Cette fable va nous prouver que les enfants qui n’obéissent pas à leurs parents s’exposent aux plus grands dangers.
Il y avait une fois un petit agneau tout blanc qu’on appelait Robin. La brebis sa mère en avait bien soin; elle nettoyait tous les jours sa fine toison de laine frisée qui était aussi blanche que du lait, et après cette toilette, elle lui passait autour du cou un ruban bleu auquel pendait un grelot d’or qui rendait un son charmant. Robin se laissait faire, parce qu’il aimait la mère Brebis, parce qu’il savait qu’un enfant bien élevé, qu’il soit riche ou qu’il soit pauvre, doit être propre des pieds à la tète, et puis, sans doute, parce que Robin aimait fort le bruit de son grelot, et que la mère Brebis avait dit : « Sans propreté, pas de grelot. »
Robin ne manquait pas de qualités, à ce qu’il paraît, mais, par malheur, il avait aussi un très grand défaut. Quand,par exemple, quelque chose lui faisait envie, il ne pouvait pas consentir à se passer de cette chose, et il lui arrivait parfois de désobéir à la mère Brebis plutôt que de ne pas satisfaire son caprice.
Vous allez voir comment il fut puni de ce défaut!

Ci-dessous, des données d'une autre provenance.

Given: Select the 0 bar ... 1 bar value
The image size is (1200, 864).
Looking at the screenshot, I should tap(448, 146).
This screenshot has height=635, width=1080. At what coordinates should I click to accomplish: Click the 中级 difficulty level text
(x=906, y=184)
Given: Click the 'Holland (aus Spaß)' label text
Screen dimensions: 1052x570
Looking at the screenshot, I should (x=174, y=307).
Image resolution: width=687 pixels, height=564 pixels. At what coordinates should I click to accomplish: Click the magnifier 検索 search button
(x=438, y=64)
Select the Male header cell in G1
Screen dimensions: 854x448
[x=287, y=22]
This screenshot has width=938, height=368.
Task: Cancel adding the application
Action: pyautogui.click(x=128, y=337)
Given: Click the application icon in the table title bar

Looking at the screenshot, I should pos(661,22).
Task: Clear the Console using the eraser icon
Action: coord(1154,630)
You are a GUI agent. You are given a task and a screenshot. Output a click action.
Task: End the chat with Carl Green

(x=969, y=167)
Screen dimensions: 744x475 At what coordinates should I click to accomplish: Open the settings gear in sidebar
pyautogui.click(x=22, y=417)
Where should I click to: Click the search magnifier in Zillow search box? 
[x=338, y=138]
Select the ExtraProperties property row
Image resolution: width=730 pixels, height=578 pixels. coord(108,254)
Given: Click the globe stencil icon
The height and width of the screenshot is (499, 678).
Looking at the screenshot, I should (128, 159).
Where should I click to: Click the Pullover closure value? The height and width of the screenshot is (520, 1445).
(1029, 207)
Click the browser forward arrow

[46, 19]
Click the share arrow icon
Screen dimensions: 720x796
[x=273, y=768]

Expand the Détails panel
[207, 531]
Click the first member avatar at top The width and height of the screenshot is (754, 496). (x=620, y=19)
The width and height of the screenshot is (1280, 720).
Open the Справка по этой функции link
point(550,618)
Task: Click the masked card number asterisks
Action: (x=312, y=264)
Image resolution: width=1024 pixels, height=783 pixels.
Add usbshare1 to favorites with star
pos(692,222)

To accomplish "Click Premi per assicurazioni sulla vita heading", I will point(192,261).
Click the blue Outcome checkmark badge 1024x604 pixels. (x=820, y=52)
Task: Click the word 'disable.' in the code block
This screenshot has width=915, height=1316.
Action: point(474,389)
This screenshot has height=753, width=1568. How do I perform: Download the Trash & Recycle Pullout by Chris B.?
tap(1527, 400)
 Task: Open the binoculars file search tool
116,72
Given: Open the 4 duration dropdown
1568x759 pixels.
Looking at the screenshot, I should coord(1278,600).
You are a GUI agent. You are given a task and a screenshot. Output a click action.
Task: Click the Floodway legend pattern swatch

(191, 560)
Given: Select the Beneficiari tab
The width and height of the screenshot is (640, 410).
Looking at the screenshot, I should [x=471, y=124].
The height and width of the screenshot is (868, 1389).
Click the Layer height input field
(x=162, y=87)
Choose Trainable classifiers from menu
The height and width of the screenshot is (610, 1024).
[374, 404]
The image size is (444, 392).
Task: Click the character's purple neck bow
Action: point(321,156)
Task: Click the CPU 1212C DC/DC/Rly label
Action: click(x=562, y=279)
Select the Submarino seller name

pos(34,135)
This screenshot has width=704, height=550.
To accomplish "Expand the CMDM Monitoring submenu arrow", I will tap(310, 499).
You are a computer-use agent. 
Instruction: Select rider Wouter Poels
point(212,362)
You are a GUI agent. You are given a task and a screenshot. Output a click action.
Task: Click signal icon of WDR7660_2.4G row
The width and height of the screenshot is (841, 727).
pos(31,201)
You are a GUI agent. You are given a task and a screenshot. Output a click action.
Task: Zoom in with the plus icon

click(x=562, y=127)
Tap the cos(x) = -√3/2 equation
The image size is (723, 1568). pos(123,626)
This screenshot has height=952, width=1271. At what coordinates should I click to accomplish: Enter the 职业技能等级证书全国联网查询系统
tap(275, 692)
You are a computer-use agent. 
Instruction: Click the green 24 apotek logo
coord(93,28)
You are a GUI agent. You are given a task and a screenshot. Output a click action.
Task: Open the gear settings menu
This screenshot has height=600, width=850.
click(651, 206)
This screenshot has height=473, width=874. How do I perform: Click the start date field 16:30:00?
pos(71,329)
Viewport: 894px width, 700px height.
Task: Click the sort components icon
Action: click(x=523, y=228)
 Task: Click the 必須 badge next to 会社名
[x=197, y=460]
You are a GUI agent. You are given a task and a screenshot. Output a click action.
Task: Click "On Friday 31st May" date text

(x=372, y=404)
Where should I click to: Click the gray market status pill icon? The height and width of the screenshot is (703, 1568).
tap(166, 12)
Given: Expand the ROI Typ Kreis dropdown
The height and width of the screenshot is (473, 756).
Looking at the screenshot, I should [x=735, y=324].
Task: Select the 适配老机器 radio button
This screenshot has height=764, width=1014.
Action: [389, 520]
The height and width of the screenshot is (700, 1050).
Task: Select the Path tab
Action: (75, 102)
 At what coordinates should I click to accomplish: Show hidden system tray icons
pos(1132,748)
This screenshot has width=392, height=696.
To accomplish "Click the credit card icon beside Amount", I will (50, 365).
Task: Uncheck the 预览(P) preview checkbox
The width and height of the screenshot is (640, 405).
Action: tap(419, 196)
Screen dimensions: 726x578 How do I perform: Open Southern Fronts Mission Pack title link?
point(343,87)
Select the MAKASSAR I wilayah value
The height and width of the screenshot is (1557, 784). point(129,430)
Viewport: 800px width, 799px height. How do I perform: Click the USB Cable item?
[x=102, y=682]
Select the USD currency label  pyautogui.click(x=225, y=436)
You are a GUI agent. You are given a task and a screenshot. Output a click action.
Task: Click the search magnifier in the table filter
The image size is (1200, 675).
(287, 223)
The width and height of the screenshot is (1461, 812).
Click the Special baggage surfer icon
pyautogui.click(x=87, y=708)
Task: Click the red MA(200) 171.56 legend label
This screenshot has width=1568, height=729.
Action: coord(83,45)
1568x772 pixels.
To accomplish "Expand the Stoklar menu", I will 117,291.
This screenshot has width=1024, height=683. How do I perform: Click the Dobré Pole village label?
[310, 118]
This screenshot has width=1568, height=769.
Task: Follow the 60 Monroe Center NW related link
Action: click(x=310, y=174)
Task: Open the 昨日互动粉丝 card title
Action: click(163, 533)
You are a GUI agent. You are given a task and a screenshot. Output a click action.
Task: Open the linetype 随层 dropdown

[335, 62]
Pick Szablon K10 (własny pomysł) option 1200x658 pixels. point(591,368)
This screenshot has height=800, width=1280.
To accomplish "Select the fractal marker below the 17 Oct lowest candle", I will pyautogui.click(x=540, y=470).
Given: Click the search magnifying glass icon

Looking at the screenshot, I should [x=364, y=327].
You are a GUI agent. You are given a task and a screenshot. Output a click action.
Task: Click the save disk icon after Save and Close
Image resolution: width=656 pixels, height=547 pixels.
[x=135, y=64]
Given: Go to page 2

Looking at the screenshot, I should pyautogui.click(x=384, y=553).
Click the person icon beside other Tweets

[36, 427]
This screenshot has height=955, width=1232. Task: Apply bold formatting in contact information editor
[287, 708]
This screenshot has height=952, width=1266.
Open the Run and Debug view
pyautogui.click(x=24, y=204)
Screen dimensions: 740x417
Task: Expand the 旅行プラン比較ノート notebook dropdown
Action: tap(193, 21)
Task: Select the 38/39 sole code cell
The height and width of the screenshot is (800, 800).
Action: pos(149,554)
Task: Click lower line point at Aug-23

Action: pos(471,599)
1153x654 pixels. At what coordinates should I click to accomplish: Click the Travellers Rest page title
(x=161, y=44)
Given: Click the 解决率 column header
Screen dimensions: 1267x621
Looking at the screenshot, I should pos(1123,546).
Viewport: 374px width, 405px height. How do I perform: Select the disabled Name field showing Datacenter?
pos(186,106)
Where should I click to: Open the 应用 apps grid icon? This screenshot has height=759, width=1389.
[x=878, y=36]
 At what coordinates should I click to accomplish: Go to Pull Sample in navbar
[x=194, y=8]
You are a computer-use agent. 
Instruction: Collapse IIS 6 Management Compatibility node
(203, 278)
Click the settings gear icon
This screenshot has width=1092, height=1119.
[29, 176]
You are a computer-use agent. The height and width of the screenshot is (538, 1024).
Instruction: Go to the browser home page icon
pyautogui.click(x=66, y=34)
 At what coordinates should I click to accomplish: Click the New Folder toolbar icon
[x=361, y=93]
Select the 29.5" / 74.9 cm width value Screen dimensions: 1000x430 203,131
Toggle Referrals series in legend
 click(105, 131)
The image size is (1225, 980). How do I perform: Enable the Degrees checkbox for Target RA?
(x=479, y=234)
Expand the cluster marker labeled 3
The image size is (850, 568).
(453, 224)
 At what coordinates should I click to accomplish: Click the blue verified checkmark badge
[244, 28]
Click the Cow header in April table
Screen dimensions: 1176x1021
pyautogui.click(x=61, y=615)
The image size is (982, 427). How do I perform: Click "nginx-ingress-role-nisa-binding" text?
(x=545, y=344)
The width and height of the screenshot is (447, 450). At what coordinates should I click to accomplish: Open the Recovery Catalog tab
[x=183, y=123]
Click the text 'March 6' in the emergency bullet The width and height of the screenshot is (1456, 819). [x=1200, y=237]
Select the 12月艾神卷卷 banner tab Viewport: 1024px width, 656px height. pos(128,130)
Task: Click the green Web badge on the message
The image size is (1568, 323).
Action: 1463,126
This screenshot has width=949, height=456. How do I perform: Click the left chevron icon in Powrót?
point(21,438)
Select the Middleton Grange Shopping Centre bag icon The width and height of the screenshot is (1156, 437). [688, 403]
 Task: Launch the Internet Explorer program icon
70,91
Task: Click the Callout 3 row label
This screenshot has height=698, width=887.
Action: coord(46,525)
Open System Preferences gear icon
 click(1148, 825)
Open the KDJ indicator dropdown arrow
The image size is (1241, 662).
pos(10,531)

Pas bien loin de sa maison, il v avait une belle forêt avec de grands arbres de toutes les espèces, de toutes les essences, comme disent les forestiers : c’était des chênes dont les charpentiers du voisinage liraient de belles pièces de bois très solides, et dont l’écorce, qui prend le nom de tan, sert à tanner, c’est-à-dire à garantir pour toujours de la corruption les peaux de bœuf, de veau, de cheval dont on veut faire du cuir.
Robin aimait beaucoup le fruit de cet arbre, qui est le gland, comme vous savez. Il façonnait des gobelets, des assiettes avec le bas du gland, qui s’enlève sous la forme d’une écuelle ronde, c’est la cupule; et avec le reste, qui ressemble à une boulette verte plus ou moins allongée et qu’il enfilait habilement de ses fines pattes sur des brins de jonc, il confectionnait des colliers.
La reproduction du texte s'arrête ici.